Every preset starts with one scene called “Scene 1”. You can have up to 16 scenes.
Stage Display
Above the grid, the active preset and scene names are displayed in large type — preset on the left, scene on the right, separated by a small diamond. The two names are colour-coded so the distinction is readable from across a stage. Both react instantly when you switch.
How Scene Switching Works
Scene switching is instant — there is no audio gap. Since all plugins are already loaded and running, Stellarr applies the new parameters directly without suspending audio processing.
When you switch to a different scene:
- The current block states and bypass settings are saved into the outgoing scene.
- Each block recalls the state index and bypass setting stored in the incoming scene.
- All parameter changes (mix, balance, level, bypass) update in the UI instantly.
This means you can tweak settings, switch away, and switch back — your changes are preserved until you save the preset.
States
A state is a per-block snapshot of a plugin block’s complete configuration:
- The plugin’s internal state (all knobs, switches, loaded IRs, etc.)
- Block-level parameters: Mix, Balance, Level, Bypass, Bypass Mode
Managing States
States are shown as numbered squares in the States section of the Options panel. Each square has three segments: number, MIDI assignment, and a delete cross.

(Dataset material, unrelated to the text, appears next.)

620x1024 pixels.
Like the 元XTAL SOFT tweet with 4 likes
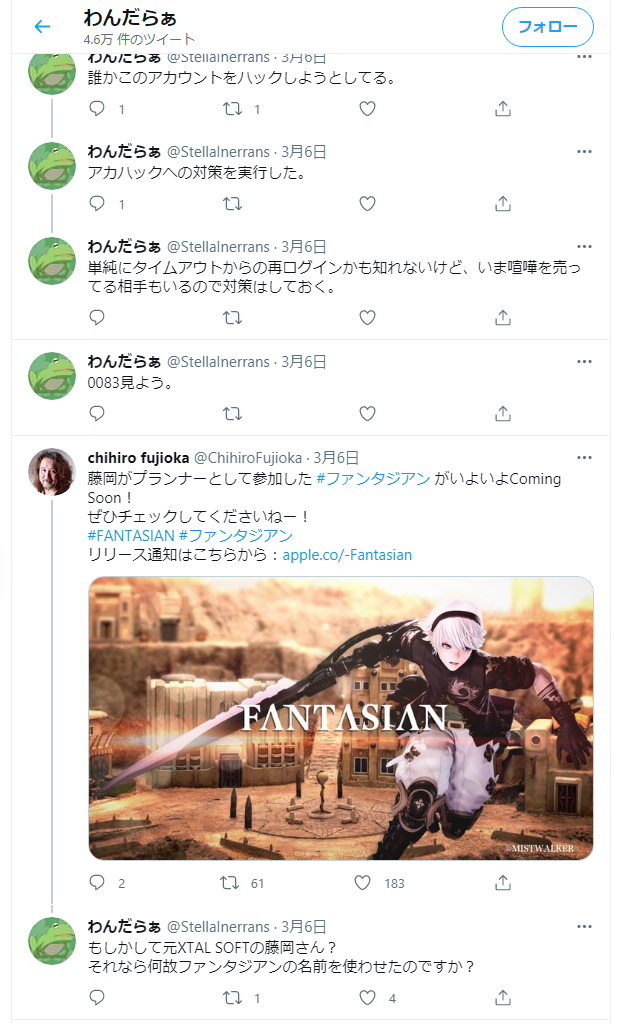click(368, 997)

- Click the number to recall that state.
- Click the MIDI segment (the small link icon) to assign a MIDI CC to this state. When assigned, the segment shows the CC number in azure — click again to edit. See MIDI for full details.

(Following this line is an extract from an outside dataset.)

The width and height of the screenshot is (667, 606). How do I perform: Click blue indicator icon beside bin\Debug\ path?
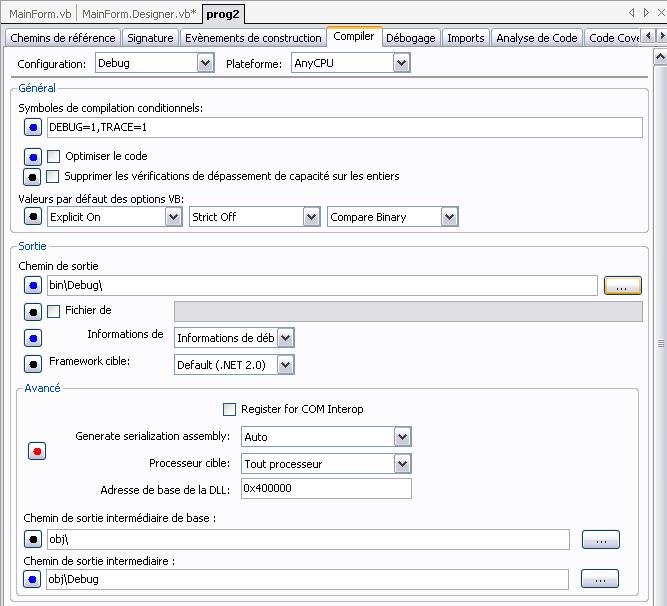tap(33, 286)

- Click + to add a new state (captures current settings).
- Click X on a square to delete it (must keep at least one). Any MIDI mapping for the deleted state is dropped, and mappings for higher-indexed states shift down by one.
- The active state has an amber outline.
- A state with unsaved changes shows a yellow background.
Dirty States
When you change a parameter (mix, balance, etc.) or tweak the plugin, the active state becomes “dirty” — indicated by a yellow background on its square. This tells you that the live settings differ from what’s saved in that state.
Dirty states are preserved when switching between states. They are written to disk when you save the preset.
How They Work Together
Here’s a typical workflow:
- Set up your chain on the Grid with plugin blocks.
- Configure each plugin — load an amp sim, set its drive, EQ, etc.
- Save a state for each plugin’s “clean” setting (State 1).
- Add a second state (State 2) with a different plugin setting (e.g., high gain).
- Create Scene 1 (“Clean”) — all plugins on State 1, no blocks bypassed.
- Switch plugins to State 2, bypass the chorus block.
- Create Scene 2 (“Drive”) — captures the current state indices and bypass.
- Save the preset — everything is stored in one
.stellarrfile.
Now you can switch between “Clean” and “Drive” with one click during a performance.